Pages

Thursday, June 20, 2013

Thomas, called Didymus

Better known as doubting Thomas, he's gone down in history with infamy, three years of following Jesus, walking covered in his dust so close behind, all erased by a moment of doubt. But I wonder if his sin is not the one we think it is. Doubting Thomas, cold, analytic, demanding proof, the scars and living skin to touch before he could believe. The ultimate skeptic.
But what if that was not his sin?
Three years. His Savior, friend, the man he'd left everything to follow, the man who gave meaning to his life, ripped away.
How often, when grieving, is cold rationality our first recourse? If we do run to rationality, isn't it a kind of refugee? Fleeing to unfeeling scientific sterility of emotion to numb pain, to hide from further hurt?
Because hope always, always, is a risk. To long for anything is to open oneself to disappointment--and the deeper and more desperate the hope the more horrific the hurt.

————

Render this sentence from the post about doubting Thomas in Spanish: "Because hope always, always, is a risk."

STORED ROWS:
————

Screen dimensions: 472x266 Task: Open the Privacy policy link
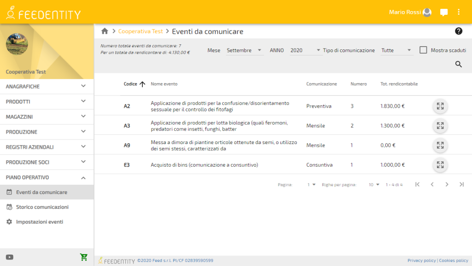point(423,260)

————

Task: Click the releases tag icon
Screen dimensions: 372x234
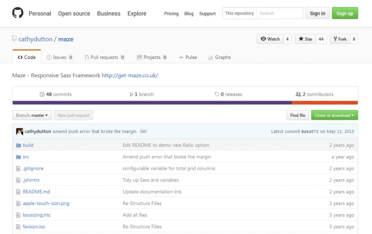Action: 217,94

————

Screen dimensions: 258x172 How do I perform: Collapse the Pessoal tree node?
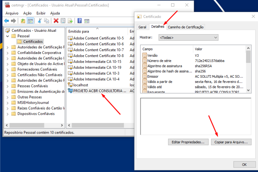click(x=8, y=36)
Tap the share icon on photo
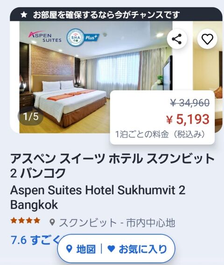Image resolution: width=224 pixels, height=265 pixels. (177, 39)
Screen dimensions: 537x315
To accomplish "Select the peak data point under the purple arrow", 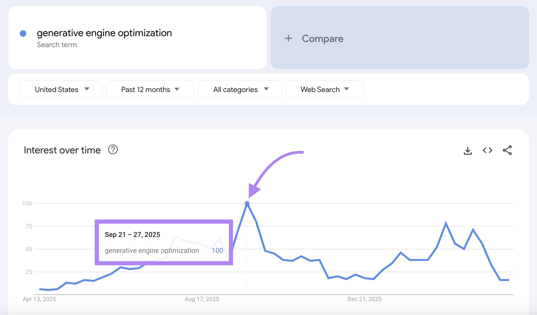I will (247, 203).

————

OUTPUT OF THE EXERCISE: Porque la esperanza siempre, siempre, es un riesgo.